Rottenburg's narrative nearly lapses into cynicism at times but then steadies itself with heavy doses of social science jargon. Some of the phenomena that are described, in the impartial voice of the anthropologist-observer, boggle the mind. A recurring motif is the difference between the "official script," which everyone pretends to follow, and the "unofficial script" that is actually followed. In the former, the funding source simply provides the funds with which the recipient pays appropriate agents to complete the project to its specifications. But the reality is quite different: the funding source sets the specifications and tells the agents what to do.

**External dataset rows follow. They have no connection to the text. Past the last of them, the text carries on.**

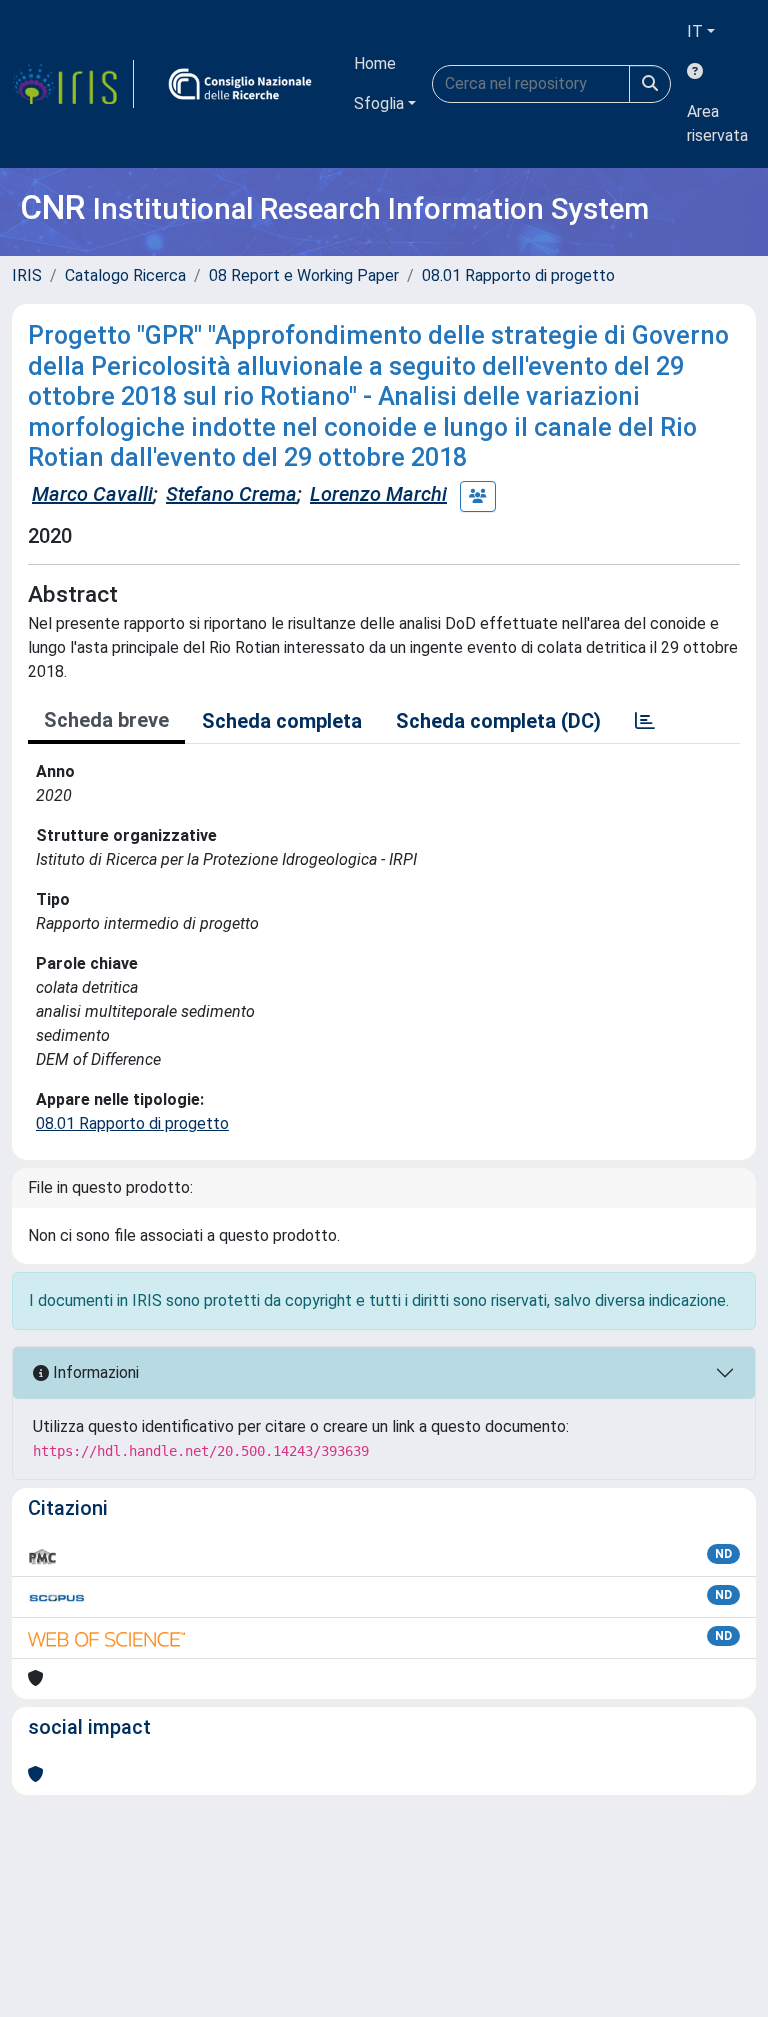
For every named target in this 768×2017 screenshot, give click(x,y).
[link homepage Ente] (240, 84)
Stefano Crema (231, 494)
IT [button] (695, 31)
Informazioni (94, 1372)
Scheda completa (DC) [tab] (498, 721)
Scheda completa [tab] (282, 721)
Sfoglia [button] (379, 103)
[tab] (645, 721)
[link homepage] (73, 84)
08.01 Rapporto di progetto (518, 275)
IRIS (27, 275)
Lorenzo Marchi (378, 494)
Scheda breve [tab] (106, 720)
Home (375, 63)
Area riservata (717, 123)
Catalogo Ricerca (125, 275)
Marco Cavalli (92, 494)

The recipient of aid—the community whose problems are being addressed—must simply go along with what others have determined to be in its best interest.

This exemplifies "the principle of policy-based lending," in which funds are disbursed for purposes chosen by the funders, regardless of the recipients' priorities. Success turns on whether the consultants involved collude successfully with the recipients in pretending that local needs are being served. The goals of the official script will never be met, as everyone knows. But attainment of the more modest aims of all the parties except the funder—an extravagant and uninterrupted flow of consulting fees and local grants—can be assured.

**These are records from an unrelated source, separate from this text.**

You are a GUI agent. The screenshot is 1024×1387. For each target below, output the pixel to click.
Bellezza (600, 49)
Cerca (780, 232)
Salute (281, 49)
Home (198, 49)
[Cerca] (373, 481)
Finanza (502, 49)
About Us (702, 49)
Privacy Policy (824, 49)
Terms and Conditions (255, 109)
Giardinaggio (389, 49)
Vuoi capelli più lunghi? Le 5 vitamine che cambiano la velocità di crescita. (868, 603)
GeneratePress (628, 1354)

What delight Rottenburg must have taken in his freedom to attribute behavior to his fictional characters that he has observed in real individuals whom he cannot name! Anthropology spills over into comedy when he describes high-level meetings between government representatives from Normland and Ruritania to review the status and significance of the project. The lower-ranking officials know a great deal about the project, but they are not important enough to be given the floor. So the most senior officials conduct all of the negotiations, with little knowledge of the project's prospects and objectives. And each party finds it helpful to redirect blame for its own failures onto the consultants, who have no opportunity to respond.

In the end, Rottenburg's droll account of a development project that didn't happen is more honest than any actual case study. Miscommunication and deception, it is clear, are part of the very fabric of developmental aid. The problems of poverty and disease are real, and the intent behind Western aid programs is laudable. But the repeated failure of such programs to achieve their aims, and the persistence of the problems they are supposed to remedy, reveal deep and perhaps irreconcilable differences between the realities in which donors, recipients, and intermediaries live.

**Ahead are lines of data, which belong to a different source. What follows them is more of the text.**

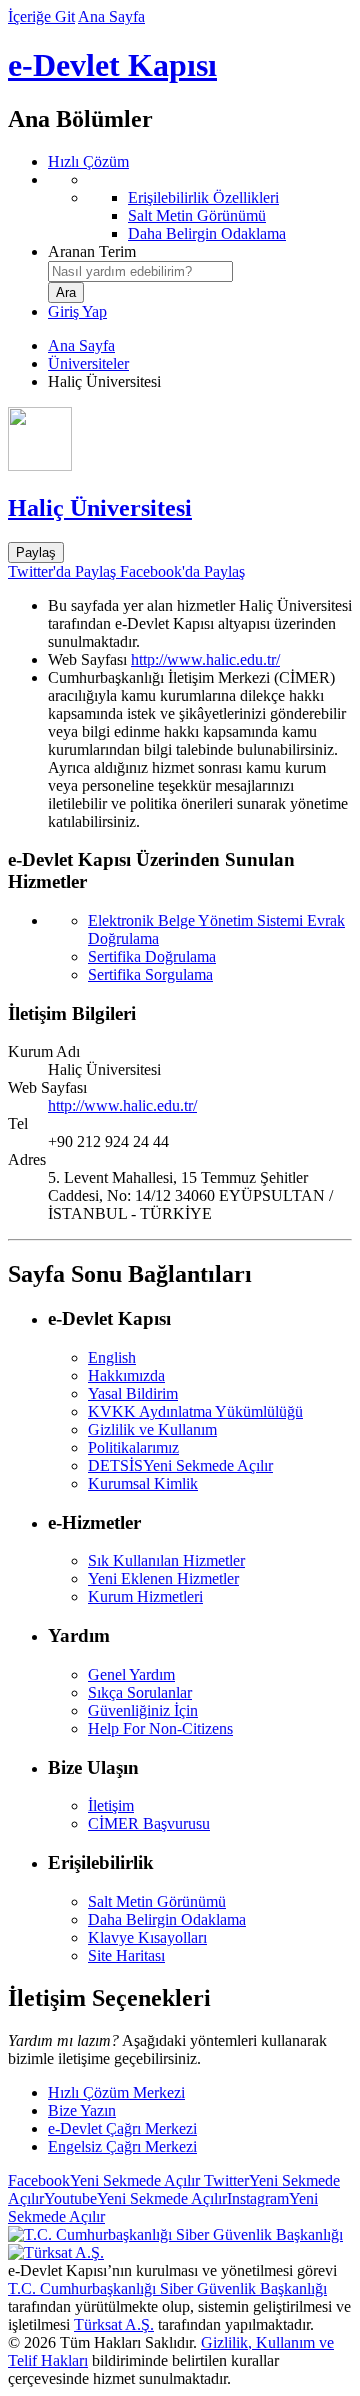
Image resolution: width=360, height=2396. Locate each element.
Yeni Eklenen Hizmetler (163, 1578)
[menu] (200, 207)
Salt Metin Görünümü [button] (157, 1901)
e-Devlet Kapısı (112, 65)
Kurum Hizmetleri (145, 1596)
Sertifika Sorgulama (150, 974)
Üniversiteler (88, 363)
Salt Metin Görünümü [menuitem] (197, 215)
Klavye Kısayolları (147, 1937)
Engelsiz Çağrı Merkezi (122, 2146)
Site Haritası (126, 1955)
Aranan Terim (92, 251)
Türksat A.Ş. (114, 2324)
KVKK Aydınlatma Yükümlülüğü (195, 1411)
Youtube (135, 2198)
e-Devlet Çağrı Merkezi (122, 2128)
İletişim (111, 1805)
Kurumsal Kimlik (143, 1483)
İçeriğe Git (41, 16)
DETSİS (180, 1465)
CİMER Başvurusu (149, 1823)
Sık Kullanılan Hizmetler (166, 1560)
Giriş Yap (77, 311)
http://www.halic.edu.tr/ (205, 659)
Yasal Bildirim (133, 1393)
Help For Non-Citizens (160, 1728)
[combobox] (140, 271)
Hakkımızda (126, 1375)
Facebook (104, 2180)
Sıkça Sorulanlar (140, 1692)
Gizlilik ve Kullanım (152, 1429)
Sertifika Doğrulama (152, 956)
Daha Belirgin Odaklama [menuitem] (207, 233)
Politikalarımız (133, 1447)
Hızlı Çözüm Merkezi (116, 2092)
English (112, 1357)
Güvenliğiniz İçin (143, 1710)
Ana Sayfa (111, 16)
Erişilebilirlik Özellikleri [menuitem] (203, 197)
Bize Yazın (82, 2110)
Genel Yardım (131, 1674)
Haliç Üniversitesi (100, 508)
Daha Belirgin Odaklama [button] (167, 1919)
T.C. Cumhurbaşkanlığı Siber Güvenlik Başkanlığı (167, 2288)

Readers of Far-Fetched Facts will not abandon all aid initiatives, I hope. But they will approach them far more cautiously, with lower expectations and higher awareness of the many ways in which they may fail. And if they are invited to help build an eye clinic in Ruritania, with a team of experts from Normland, I would advise them to send their regrets.

David Hoekema, professor of philosophy at Calvin College, is spending this semester as a Fulbright Teacher/Scholar at Daystar University in Nairobi, Kenya.